According to interviews with stakeholders and additional research we narrowed down factors that are critical to the community we are serving and would ultimately impact our recommendations. From interviews with stakeholders, economic factors such as potential savings was a prominent concern. When the team considered long term affects of climate uncertainty we established from our research that flood risk and elevation is the most common pattern we will see in South Florida that can cause damage to solar panel infrastructure. Based on this information we established a design matrix to assist in formulating our recommendations.

We created a scale from one to zero, with one being the most optimal case, and ranked all of the data we had on this scale. We found the sum of these values and then ranked them relatively as a starting point for evaluating the locations.

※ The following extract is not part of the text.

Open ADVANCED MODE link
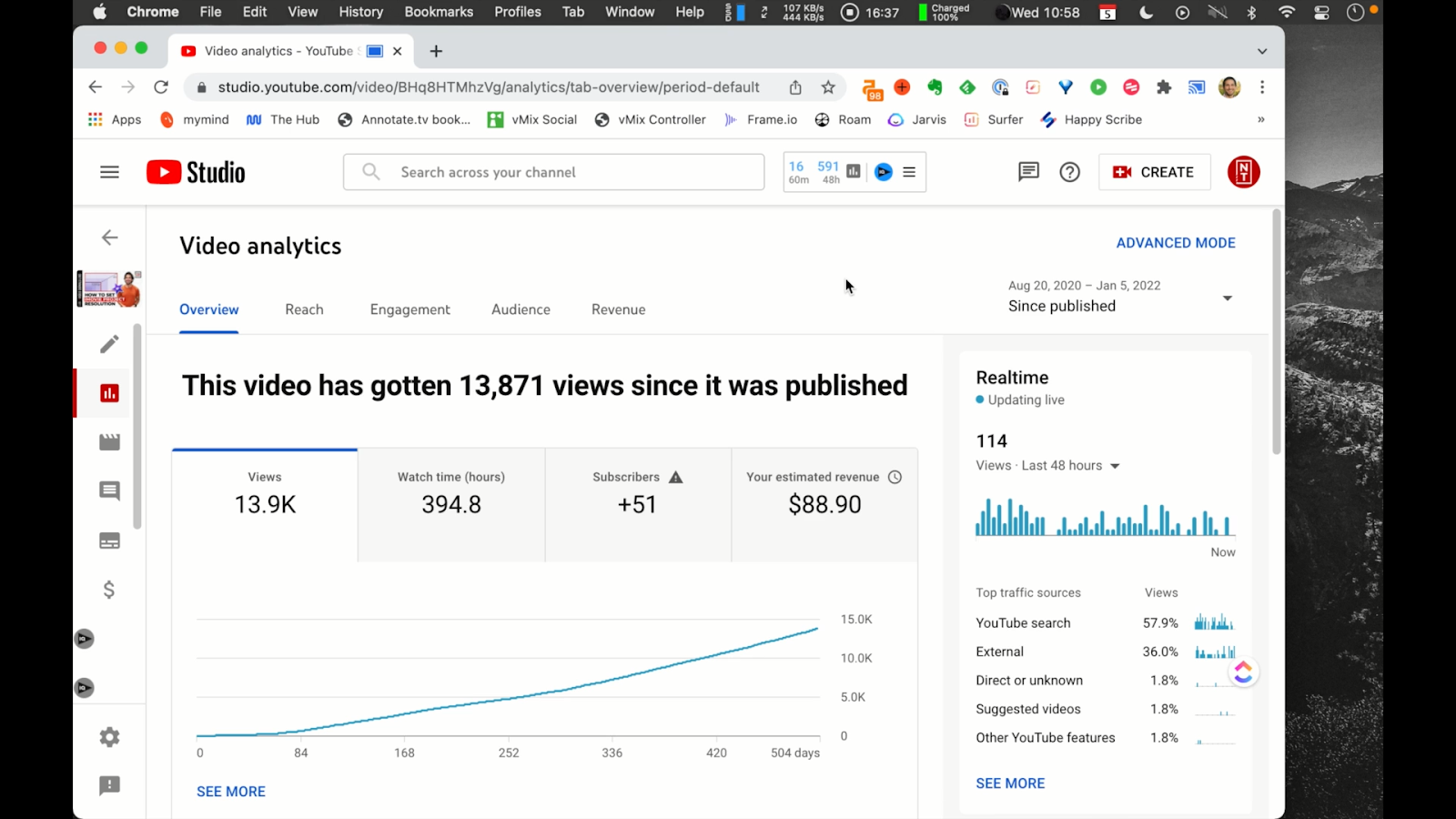 click(1175, 243)
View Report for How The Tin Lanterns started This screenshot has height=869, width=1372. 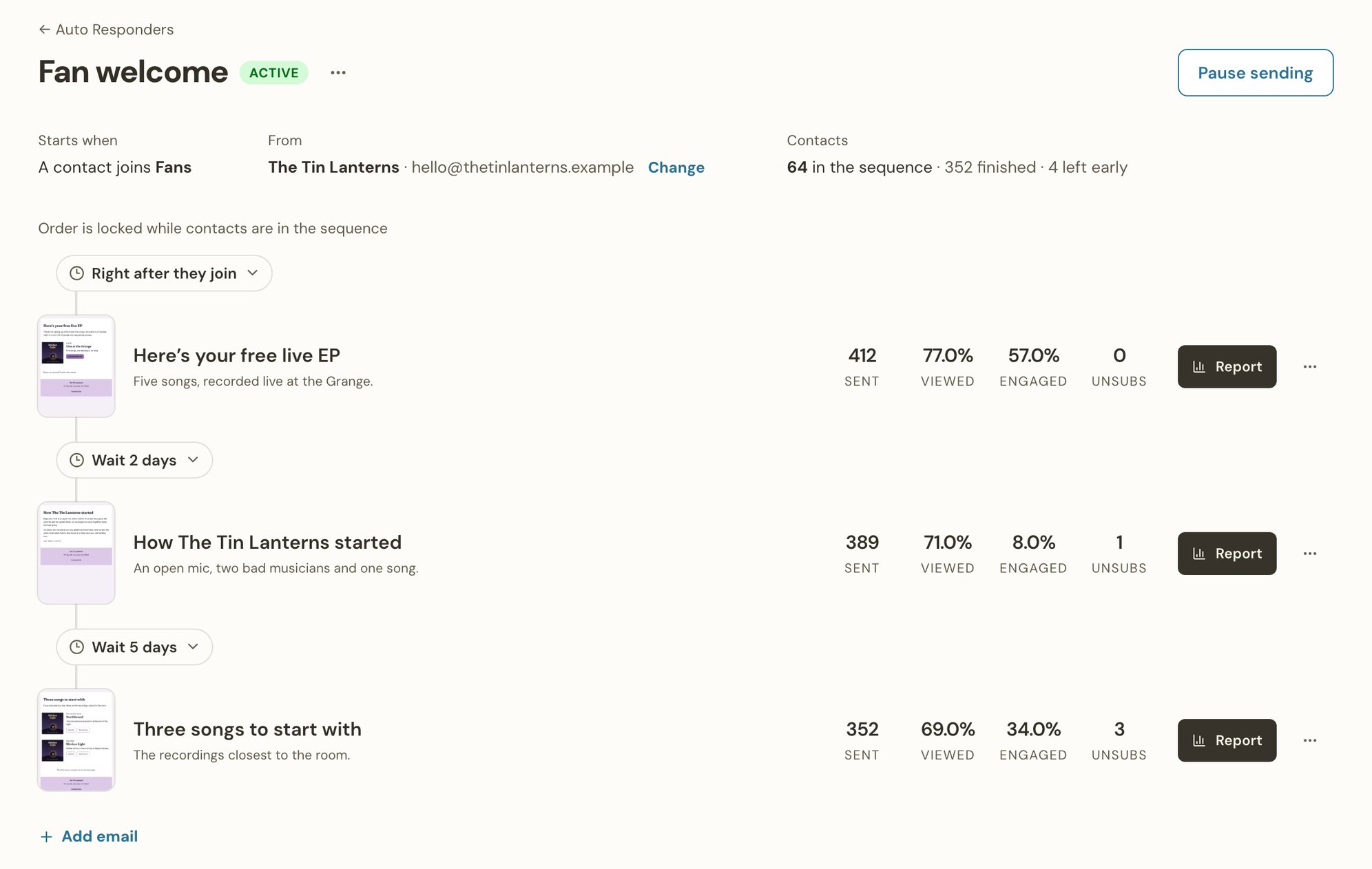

Beyond ranking each using these variables relative to each other, special care was taken to ensure that our outputs followed in line with our design centered around facing threats from climate change. Every location that did not meet the minimum criteria for flood risk and elevation were automatically assigned as not recommended to build here.


  • Flood risk was evaluated first, as it defines the propensity of the area to have all of its electrical components damaged and require repair, with all locations containing an extreme flood risk becoming red, or not recommended, and most severe flood risk locations becoming red based on its other climate factor.


  • Elevation was evaluated second, as it gives an idea for how long it will be before rising sea levels will become an issue for the people in that location, with the spots containing the lowest elevation making it more likely that it becomes not recommended, specifically after considering the flood risk of an area.



These two factors mostly aligned with our data, as spots with extremely high risks of flood and low elevation tend to end up with a low score anyhow, but manual evaluation prevented any recommendations of at-risk locations. Finally, the zip-codes with a high potential cost savings and population density pushed the location closer to green, or highly recommended. These two other considerations were the main components that, once a location was deemed resilient, determined if it became a yellow or green location.

Design Conclusions

In the map, through the incrementation of official data and calculations, we weighted locations based on weather impacts to define the zip codes where solar panels should or not be installed. Through user testing and reviews by our stakeholders, we have determined that the information presented and recommendations through the program are appropriate for decision-makers to refer to when considering installing solar panels.